Key provisions of the proposed legislation include: 

  1. Broader scope than the Connected Vehicles Rule, including manufacture and resale: Bans foreign adversary vehicles by prohibiting the importation, manufacture, sale, and resale of connected vehicles, software, and hardware linked to China or other foreign adversaries (including Russia, North Korea, and Iran).

  2. Higher penalties: Commerce can impose civil penalties of no less than the greater of $1.5 million or five times the value of the transaction.

  3. Ownership threshold: The bill introduces a 15% (for connected vehicles) or 25% (for covered software and connected vehicle hardware) direct or indirect threshold for determination of ownership by a covered country.

  4. Effective dates: Restrictions on connected vehicles and connected vehicle software would take effect January 1, 2027, with hardware restrictions following on January 1, 2030.

  5. Circumvention provision: The bill covers items “renamed, rebranded, restructured, or altered to circumvent the prohibition.” 

And the Fox Says…: The extension of EO 13873 and the introduction of the CVSA reflect a continued bipartisan commitment to restricting foreign involvement in US technology supply chains — a trend that has accelerated across both the Biden and Trump Administrations. 

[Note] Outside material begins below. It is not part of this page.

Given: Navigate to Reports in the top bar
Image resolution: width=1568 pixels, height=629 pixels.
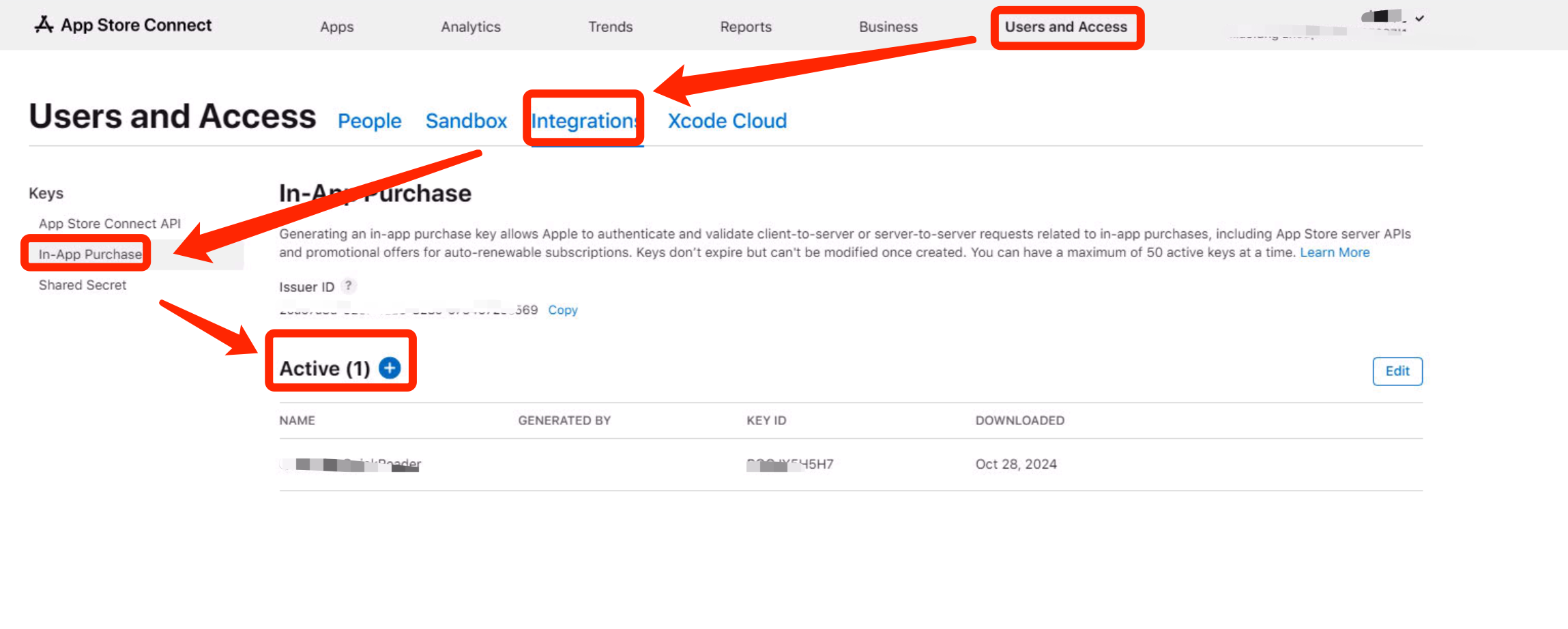Looking at the screenshot, I should 745,27.

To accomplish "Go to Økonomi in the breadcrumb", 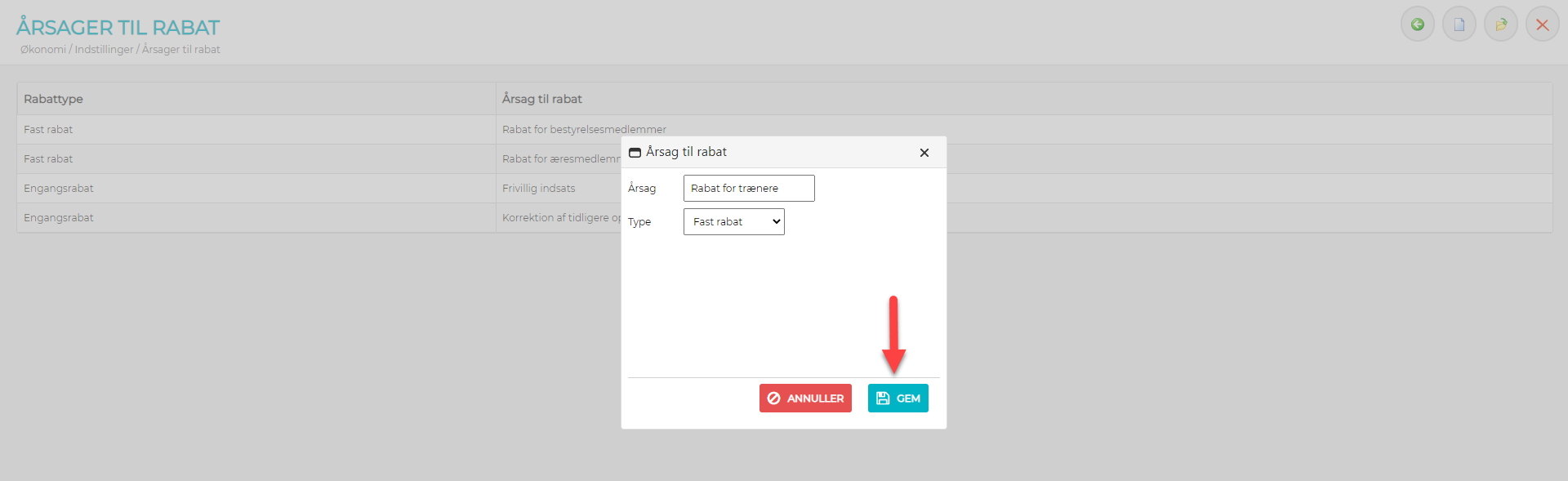I will (43, 50).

Companies in the connected vehicle, drone, and broader ICTS supply chain space should be paying close attention. The expanded EO authority could serve as the basis for future rulemakings that go well beyond the current Connected Vehicles Rule, and the CVSA, if enacted, would impose stricter statutory prohibitions with significant civil penalties.

Contributors: Maya S. Cohen and Sylvia G. Costelloe

6. A Trying USMCA Joint Review Pre-Renegotiations

The clock is ticking on the United States–Mexico–Canada Agreement’s (USMCA) first-ever joint review, mandated for July 1. In March, USTR Jamieson Greer and Mexican Secretary of Economy Marcelo Ebrard formally launched bilateral discussions in preparation for the review, instructing negotiators to begin scoping discussions on reducing dependence on imports from outside the region, strengthening rules of origin, and enhancing the security of North American supply chains. 

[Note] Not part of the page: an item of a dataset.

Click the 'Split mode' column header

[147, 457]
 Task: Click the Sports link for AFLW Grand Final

Notably, the pre-review process has proceeded on bilateral tracks rather than trilaterally. Ambassador Greer has signaled that a “rubberstamp” renewal is not in the national interest, and the Administration is not prepared to recommend extension without meaningful changes — particularly to automotive rules of origin, dairy market access with Canada, and economic security provisions aimed at curbing non-market (i.e., Chinese) inputs into North American supply chains. On the US-Mexico track, formal bilateral negotiations are set to begin the week of May 25 in Mexico City. 

The US-Canada track, by contrast, has stalled. Last year, Canada made early concessions — rescinding its digital services tax and discussing softwood lumber quotas — while increasing defense spending commitments and pushing border security legislation through Parliament. Nevertheless, the Administration has publicly compared Canada’s retaliatory tariffs to those of China, and Deputy USTR Rick Switzer recently questioned whether there is a “grown-up” leading Canada. Near-agreement on a steel, aluminum, and energy deal reportedly collapsed in October 2025, and no formal US-Canada USMCA renewal talks have been scheduled. While progress appears to slow, Canada’s chief trade negotiator the United States, Janice Charette, has stated that she considers July 1 to be “kind of a checkpoint,” rather than a strict deadline.

If any party declines to confirm renewal, the USMCA enters a period of annual reviews and, absent resolution, expires in 2036. 

And the Fox Says…: Companies relying on USMCA preferential tariff treatment should begin stress-testing their supply chains against potentially tighter rules of origin, particularly in the automotive, steel, and dairy sectors. Businesses should also review their USMCA certifications of origin and assess exposure to any changes in regional value content thresholds or de minimis rules. With a clean extension by July 1 increasingly unlikely and the prospect of annual reviews introducing prolonged uncertainty, now is the time to engage trade counsel, evaluate alternative sourcing strategies, and prepare for a trade landscape that may look materially different by year’s end.